И вот в такое время Феликс получает собственноручную записку Ленина:
«Поручаю Вам арестовать немедленно (обыскать и отобрать все бумаги равным образом) Спиро, делегата от Черноморского Центрофлота и от Таврического ЦИК, по обвинению в преступлении по должности. Предс. СНК В. УЛЬЯНОВ (ЛЕНИН)».
Владимира Бернгардовича Спиро Дзержинский, конечно, знал. Сам Ленин ещё недавно называл его в тройке наиболее ярких членов партии левых эсеров. В ноябре прошлого года он стал заведующим Финансовым отделом ВЦИК, но, видимо, как-то не сработался со Свердловым, уехал на юг и стал там главным комиссаром Черноморского флота, а сейчас делегатом съезда.
Когда его доставили в кабинет на Поварской, он, прямо глядя в глаза Феликса, сказал:
– Ну вы же сами понимаете, что, кроме выступлений против подписания этого поганого мира, мне инкриминировать нечего. Вы ведь, Феликс Эдмундович, тоже, кажется, не были в числе его сторонников. Ни Черноморский флот, ни Крым сдаваться германцам не хотят. А я Ульянову нужен здесь под арестом, пока идет съезд.
Ответить Дзержинскому было нечего. Он сам понимал, что, как широко её ни трактуй, формулировка «преступление по должности» все равно требует конкретных доказательств. Ему уже доложили, что Спиро серьёзно болен туберкулезом. Кто-кто, а Феликс знал, что это такое, попытался было ходатайствовать, но безрезультатно. Все, что мог, – это приказать позаботиться об условиях содержания и заняться другими срочными делами.
Из Сокольнического района поступила жалоба о якобы производимых некоторыми членами ВЧК спекулятивных операциях с сахаром. Кому тут поручишь? Пришлось лично, даже без уведомления комиссии, принять меры к срочному и секретному расследованию. В результате были выяснены действительные виновники, ничего общего с чекистами не имеющие.
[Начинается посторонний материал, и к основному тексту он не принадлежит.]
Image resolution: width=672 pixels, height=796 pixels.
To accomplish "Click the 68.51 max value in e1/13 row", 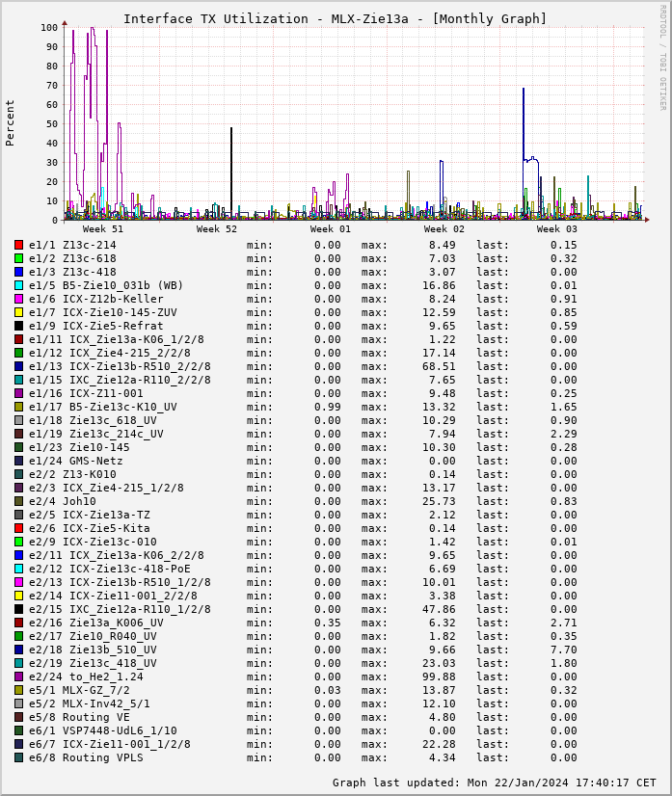I will [422, 366].
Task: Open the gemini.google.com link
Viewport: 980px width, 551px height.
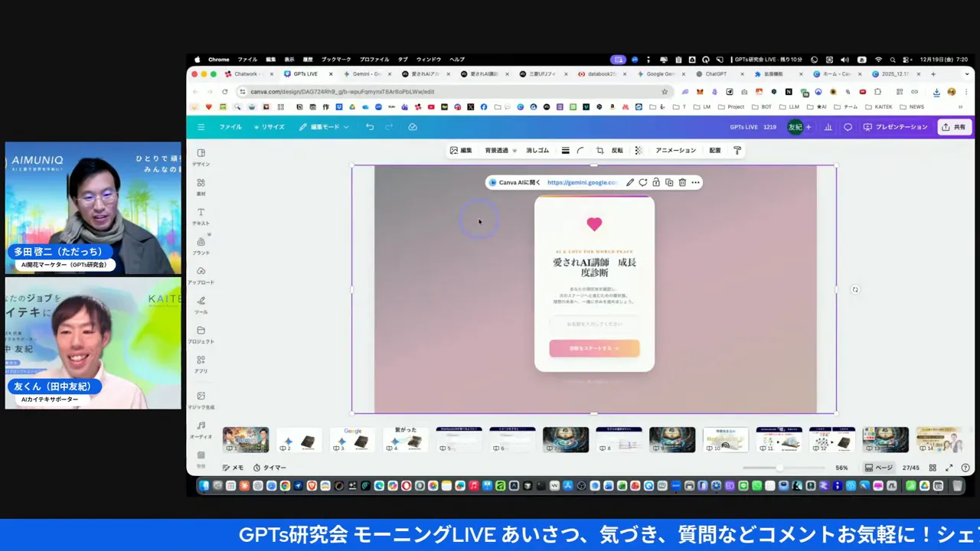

Тем не менее Дзержинский понимал, что в повседневной деятельности Чрезвычайной комиссии не хватает четких, выверенных нормативных документов и вновь вернулся к давно задуманным и даже набросанным вчерне проектам инструкций. Они лежали на столе, затем из-за нехватки времени перекочевали в ящик. Он снова достал их и начал перечитывать:
«Вторжение вооруженных людей на частную квартиру и лишение свободы повинных людей есть зло, к которому и в настоящее время необходимо еще прибегать, чтобы восторжествовало добро и правда. Но всегда нужно помнить, что это зло, что наша задача, пользуясь этим злом, искоренить необходимость прибегать к этому средству в будущем. А потому пусть все те, которым поручено произвести обыск, лишить человека свободы и держать его в тюрьме, относятся бережно к людям, арестуемым и обыскиваемым, пусть будут с ними гораздо вежливее, чем даже с близким человеком, помня, что лишенный свободы не может защищаться и что он в нашей власти. Каждый должен помнить, что он представитель Советской власти рабочих и крестьян и что всякий его окрик, грубость, нескромность, невежливость – пятно, которое ложится на эту власть…»
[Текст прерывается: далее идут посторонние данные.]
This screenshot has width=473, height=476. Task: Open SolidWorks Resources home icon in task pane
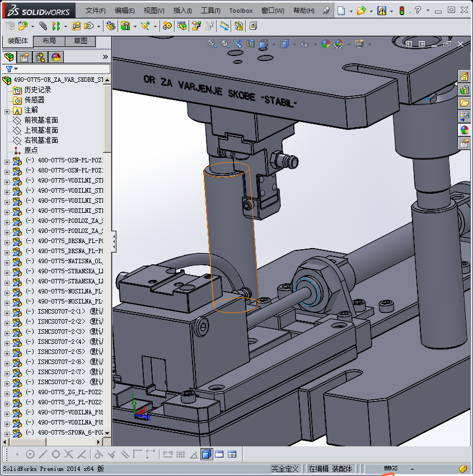[x=464, y=77]
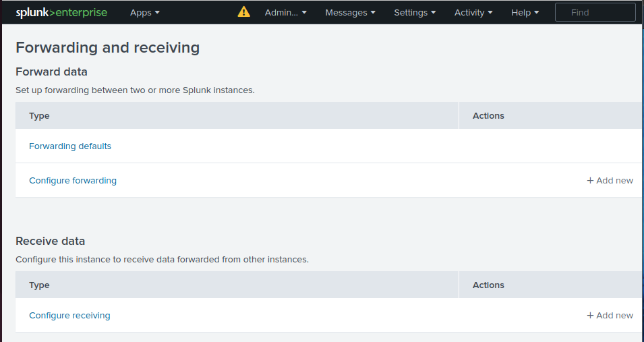Image resolution: width=644 pixels, height=342 pixels.
Task: Add new forwarding configuration
Action: point(610,180)
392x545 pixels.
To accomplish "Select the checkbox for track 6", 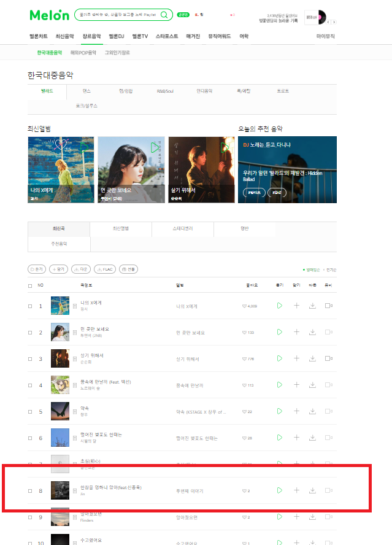I will pyautogui.click(x=30, y=438).
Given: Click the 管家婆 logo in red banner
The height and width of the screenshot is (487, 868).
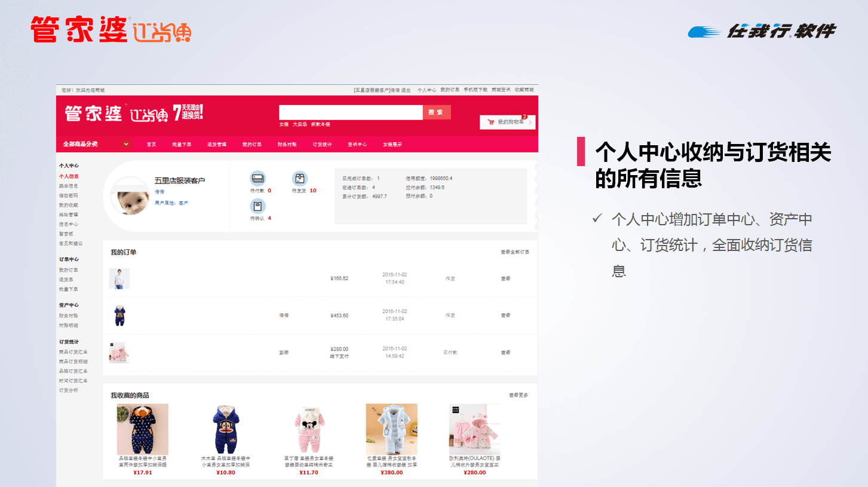Looking at the screenshot, I should (x=94, y=113).
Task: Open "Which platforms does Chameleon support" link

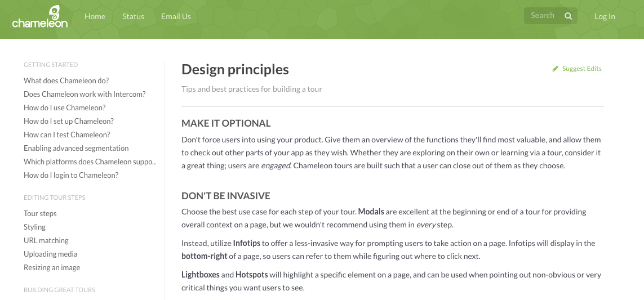Action: tap(90, 162)
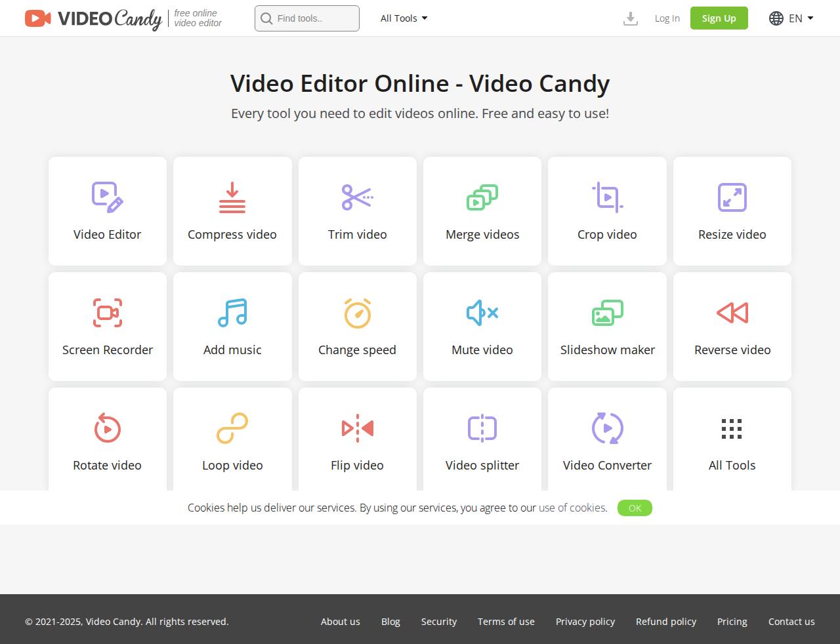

Хотелось добиться не просто жесткой командности, хотелось, чтобы люди не просто по-солдафонски, ничуть не задумываясь, ответили «так точно!», а восприняли его слова со всей революционной сознательностью и ответственностью, что называется, и умом, и сердцем. Конечно, проще написать по пунктам:
1. Оружие вынимается только в случае, если угрожает опасность.
2. Обращение с арестованными и семьями их должно быть самое вежливое, никакие нравоучения и окрики недопустимы.
3. Ответственность за обыск и поведение падает на всех из наряда.
4. Угрозы револьвером и вообще каким бы то ни было оружием недопустимы.
Виновные в нарушении данной инструкции подвергаются аресту до трех месяцев, удалению из Комиссии и высылке из Москвы».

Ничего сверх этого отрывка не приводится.